WORK TASK — Tally up the lines in the following entries where the string "first" appears, and answer with the number alone.

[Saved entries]
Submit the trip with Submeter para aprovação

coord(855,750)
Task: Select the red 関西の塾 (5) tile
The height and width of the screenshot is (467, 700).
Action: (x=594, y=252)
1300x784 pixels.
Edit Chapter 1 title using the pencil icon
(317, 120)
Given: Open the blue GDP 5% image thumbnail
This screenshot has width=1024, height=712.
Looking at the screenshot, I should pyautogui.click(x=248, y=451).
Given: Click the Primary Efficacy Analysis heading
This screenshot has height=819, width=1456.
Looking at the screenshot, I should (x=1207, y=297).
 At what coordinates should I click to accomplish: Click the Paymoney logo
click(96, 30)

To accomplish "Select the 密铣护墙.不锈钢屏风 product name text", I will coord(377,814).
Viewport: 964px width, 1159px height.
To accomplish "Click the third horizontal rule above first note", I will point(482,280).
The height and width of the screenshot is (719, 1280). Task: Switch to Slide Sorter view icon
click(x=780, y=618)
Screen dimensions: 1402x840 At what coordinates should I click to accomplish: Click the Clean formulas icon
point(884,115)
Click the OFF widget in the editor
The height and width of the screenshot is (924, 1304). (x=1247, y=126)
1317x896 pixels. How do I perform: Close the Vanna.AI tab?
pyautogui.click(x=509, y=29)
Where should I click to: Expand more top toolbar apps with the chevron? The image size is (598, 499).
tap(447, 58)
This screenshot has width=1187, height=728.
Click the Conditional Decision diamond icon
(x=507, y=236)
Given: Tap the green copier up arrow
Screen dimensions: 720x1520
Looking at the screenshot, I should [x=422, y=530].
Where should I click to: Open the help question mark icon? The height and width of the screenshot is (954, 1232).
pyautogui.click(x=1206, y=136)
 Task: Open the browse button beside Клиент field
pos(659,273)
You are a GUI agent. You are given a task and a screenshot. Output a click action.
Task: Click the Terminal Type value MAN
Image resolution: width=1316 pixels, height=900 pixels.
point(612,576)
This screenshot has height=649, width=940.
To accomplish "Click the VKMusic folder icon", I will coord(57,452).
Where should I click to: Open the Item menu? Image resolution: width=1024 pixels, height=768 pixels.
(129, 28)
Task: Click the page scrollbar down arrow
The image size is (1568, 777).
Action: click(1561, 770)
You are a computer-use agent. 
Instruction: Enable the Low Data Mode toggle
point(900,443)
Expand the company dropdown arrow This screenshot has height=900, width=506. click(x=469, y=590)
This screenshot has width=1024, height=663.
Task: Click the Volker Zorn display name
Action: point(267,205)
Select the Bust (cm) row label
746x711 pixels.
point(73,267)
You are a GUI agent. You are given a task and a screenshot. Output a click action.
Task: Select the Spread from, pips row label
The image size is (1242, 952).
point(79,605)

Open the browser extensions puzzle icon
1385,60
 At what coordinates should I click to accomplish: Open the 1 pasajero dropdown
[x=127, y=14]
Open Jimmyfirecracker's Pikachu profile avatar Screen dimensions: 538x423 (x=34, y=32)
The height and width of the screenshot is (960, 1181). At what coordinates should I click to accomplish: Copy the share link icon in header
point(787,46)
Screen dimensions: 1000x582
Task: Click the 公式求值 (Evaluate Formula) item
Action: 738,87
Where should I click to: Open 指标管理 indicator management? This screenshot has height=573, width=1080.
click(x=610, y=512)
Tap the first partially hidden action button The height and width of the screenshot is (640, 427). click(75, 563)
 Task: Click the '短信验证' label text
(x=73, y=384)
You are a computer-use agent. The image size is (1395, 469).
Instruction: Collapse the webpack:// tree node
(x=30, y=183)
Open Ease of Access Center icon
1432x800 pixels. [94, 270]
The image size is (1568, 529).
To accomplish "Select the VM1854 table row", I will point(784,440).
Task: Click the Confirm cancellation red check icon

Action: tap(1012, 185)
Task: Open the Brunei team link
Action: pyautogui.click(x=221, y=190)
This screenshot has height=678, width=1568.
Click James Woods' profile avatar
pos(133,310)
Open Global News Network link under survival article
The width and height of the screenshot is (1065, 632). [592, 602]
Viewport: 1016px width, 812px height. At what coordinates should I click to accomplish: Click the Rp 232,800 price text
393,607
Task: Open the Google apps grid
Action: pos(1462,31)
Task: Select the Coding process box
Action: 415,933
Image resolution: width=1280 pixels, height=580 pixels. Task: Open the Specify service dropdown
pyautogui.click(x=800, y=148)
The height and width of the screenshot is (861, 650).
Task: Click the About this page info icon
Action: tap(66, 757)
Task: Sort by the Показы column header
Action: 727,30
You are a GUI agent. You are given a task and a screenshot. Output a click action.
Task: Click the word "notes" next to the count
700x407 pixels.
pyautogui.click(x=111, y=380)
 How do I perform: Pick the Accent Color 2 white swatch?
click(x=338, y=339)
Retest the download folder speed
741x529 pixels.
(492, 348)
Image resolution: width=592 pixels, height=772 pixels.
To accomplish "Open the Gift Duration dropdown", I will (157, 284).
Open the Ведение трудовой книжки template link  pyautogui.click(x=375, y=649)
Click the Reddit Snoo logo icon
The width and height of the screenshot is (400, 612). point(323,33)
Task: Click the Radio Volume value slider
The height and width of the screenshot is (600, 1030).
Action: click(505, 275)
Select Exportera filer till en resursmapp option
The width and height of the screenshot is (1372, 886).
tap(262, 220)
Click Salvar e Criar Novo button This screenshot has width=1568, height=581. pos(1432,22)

SOLUTION TO THE EXERCISE — 2